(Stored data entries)
=== Section Start ===

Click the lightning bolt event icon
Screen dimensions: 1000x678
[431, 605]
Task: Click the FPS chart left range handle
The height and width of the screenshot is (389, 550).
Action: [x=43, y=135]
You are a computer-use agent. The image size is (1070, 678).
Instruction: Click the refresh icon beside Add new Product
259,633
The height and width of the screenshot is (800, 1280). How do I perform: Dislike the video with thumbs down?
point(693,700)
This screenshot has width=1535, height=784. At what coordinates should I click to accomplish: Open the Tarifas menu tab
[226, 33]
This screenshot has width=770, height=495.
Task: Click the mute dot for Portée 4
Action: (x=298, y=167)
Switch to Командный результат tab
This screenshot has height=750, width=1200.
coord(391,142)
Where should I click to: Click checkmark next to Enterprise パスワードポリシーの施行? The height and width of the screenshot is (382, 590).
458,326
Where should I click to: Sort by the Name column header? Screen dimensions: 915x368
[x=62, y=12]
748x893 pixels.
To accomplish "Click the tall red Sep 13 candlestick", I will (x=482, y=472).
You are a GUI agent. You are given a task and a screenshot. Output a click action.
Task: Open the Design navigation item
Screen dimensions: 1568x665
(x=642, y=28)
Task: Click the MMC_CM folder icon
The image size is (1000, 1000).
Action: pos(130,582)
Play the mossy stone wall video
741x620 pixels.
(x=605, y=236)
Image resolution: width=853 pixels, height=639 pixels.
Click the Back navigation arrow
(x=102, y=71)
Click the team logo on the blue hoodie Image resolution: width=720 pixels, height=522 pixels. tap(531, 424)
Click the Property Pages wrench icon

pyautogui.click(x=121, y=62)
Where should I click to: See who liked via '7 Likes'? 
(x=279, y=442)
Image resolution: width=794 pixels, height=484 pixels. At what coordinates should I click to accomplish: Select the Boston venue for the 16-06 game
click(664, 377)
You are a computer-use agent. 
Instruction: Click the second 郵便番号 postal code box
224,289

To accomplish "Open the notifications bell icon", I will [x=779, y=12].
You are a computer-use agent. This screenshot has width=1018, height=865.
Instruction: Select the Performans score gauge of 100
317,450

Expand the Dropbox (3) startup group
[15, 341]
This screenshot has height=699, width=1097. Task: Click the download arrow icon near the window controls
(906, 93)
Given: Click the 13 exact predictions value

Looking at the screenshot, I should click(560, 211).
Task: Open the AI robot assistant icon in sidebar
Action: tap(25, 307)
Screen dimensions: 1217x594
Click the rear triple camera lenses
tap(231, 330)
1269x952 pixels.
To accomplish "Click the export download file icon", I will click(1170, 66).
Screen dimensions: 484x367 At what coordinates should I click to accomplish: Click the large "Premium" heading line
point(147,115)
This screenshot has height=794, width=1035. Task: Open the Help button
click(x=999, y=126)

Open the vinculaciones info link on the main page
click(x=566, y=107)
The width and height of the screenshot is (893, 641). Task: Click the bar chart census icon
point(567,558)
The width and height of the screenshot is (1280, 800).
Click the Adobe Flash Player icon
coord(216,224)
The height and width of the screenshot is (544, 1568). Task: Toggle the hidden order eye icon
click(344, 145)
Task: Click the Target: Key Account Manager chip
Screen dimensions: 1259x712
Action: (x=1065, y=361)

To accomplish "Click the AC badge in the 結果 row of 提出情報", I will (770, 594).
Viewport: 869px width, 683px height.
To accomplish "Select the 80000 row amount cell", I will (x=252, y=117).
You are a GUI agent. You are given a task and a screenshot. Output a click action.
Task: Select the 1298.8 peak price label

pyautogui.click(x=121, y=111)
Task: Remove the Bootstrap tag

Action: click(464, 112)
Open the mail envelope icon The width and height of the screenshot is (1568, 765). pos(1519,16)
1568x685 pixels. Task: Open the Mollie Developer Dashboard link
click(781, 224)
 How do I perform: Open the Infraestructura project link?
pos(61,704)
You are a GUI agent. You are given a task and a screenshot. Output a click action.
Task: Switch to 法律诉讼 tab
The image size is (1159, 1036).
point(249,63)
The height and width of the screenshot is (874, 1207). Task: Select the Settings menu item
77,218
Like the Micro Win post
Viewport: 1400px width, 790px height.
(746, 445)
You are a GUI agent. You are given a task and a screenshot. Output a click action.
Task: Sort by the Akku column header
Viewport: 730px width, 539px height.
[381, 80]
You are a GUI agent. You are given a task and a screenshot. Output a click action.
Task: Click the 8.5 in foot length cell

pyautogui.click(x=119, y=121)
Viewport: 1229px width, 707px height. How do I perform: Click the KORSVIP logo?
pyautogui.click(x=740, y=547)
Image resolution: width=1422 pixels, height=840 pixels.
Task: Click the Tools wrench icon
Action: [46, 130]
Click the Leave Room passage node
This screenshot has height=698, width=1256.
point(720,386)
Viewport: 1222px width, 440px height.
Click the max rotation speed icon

=== Section End ===

- About this task:
Print each entry precisely. Include every line.

- Written solution:
Click the lightning bolt event icon
Screen dimensions: 1000x678
[431, 605]
Task: Click the FPS chart left range handle
The height and width of the screenshot is (389, 550).
Action: [x=43, y=135]
You are a computer-use agent. The image size is (1070, 678).
Instruction: Click the refresh icon beside Add new Product
259,633
The height and width of the screenshot is (800, 1280). How do I perform: Dislike the video with thumbs down?
point(693,700)
This screenshot has width=1535, height=784. At what coordinates should I click to accomplish: Open the Tarifas menu tab
[226, 33]
This screenshot has width=770, height=495.
Task: Click the mute dot for Portée 4
Action: (x=298, y=167)
Switch to Командный результат tab
This screenshot has height=750, width=1200.
coord(391,142)
Where should I click to: Click checkmark next to Enterprise パスワードポリシーの施行? The height and width of the screenshot is (382, 590).
458,326
Where should I click to: Sort by the Name column header? Screen dimensions: 915x368
[x=62, y=12]
748x893 pixels.
To accomplish "Click the tall red Sep 13 candlestick", I will (x=482, y=472).
You are a GUI agent. You are given a task and a screenshot. Output a click action.
Task: Open the Design navigation item
Screen dimensions: 1568x665
(x=642, y=28)
Task: Click the MMC_CM folder icon
The image size is (1000, 1000).
Action: pos(130,582)
Play the mossy stone wall video
741x620 pixels.
(x=605, y=236)
Image resolution: width=853 pixels, height=639 pixels.
Click the Back navigation arrow
(x=102, y=71)
Click the team logo on the blue hoodie Image resolution: width=720 pixels, height=522 pixels. tap(531, 424)
Click the Property Pages wrench icon

pyautogui.click(x=121, y=62)
Where should I click to: See who liked via '7 Likes'? 
(x=279, y=442)
Image resolution: width=794 pixels, height=484 pixels. At what coordinates should I click to accomplish: Select the Boston venue for the 16-06 game
click(664, 377)
You are a computer-use agent. 
Instruction: Click the second 郵便番号 postal code box
224,289

To accomplish "Open the notifications bell icon", I will [x=779, y=12].
You are a computer-use agent. This screenshot has width=1018, height=865.
Instruction: Select the Performans score gauge of 100
317,450

Expand the Dropbox (3) startup group
[15, 341]
This screenshot has height=699, width=1097. Task: Click the download arrow icon near the window controls
(906, 93)
Given: Click the 13 exact predictions value

Looking at the screenshot, I should click(560, 211).
Task: Open the AI robot assistant icon in sidebar
Action: tap(25, 307)
Screen dimensions: 1217x594
Click the rear triple camera lenses
tap(231, 330)
1269x952 pixels.
To accomplish "Click the export download file icon", I will click(1170, 66).
Screen dimensions: 484x367 At what coordinates should I click to accomplish: Click the large "Premium" heading line
point(147,115)
This screenshot has height=794, width=1035. Task: Open the Help button
click(x=999, y=126)

Open the vinculaciones info link on the main page
click(x=566, y=107)
The width and height of the screenshot is (893, 641). Task: Click the bar chart census icon
point(567,558)
The width and height of the screenshot is (1280, 800).
Click the Adobe Flash Player icon
coord(216,224)
The height and width of the screenshot is (544, 1568). Task: Toggle the hidden order eye icon
click(344, 145)
Task: Click the Target: Key Account Manager chip
Screen dimensions: 1259x712
Action: (x=1065, y=361)

To accomplish "Click the AC badge in the 結果 row of 提出情報", I will (770, 594).
Viewport: 869px width, 683px height.
To accomplish "Select the 80000 row amount cell", I will (x=252, y=117).
You are a GUI agent. You are given a task and a screenshot. Output a click action.
Task: Select the 1298.8 peak price label

pyautogui.click(x=121, y=111)
Task: Remove the Bootstrap tag

Action: click(464, 112)
Open the mail envelope icon The width and height of the screenshot is (1568, 765). pos(1519,16)
1568x685 pixels. Task: Open the Mollie Developer Dashboard link
click(781, 224)
 How do I perform: Open the Infraestructura project link?
pos(61,704)
You are a GUI agent. You are given a task and a screenshot. Output a click action.
Task: Switch to 法律诉讼 tab
The image size is (1159, 1036).
point(249,63)
The height and width of the screenshot is (874, 1207). Task: Select the Settings menu item
77,218
Like the Micro Win post
Viewport: 1400px width, 790px height.
(746, 445)
You are a GUI agent. You are given a task and a screenshot. Output a click action.
Task: Sort by the Akku column header
Viewport: 730px width, 539px height.
[381, 80]
You are a GUI agent. You are given a task and a screenshot. Output a click action.
Task: Click the 8.5 in foot length cell

pyautogui.click(x=119, y=121)
Viewport: 1229px width, 707px height. How do I perform: Click the KORSVIP logo?
pyautogui.click(x=740, y=547)
Image resolution: width=1422 pixels, height=840 pixels.
Task: Click the Tools wrench icon
Action: [46, 130]
Click the Leave Room passage node
This screenshot has height=698, width=1256.
point(720,386)
Viewport: 1222px width, 440px height.
Click the max rotation speed icon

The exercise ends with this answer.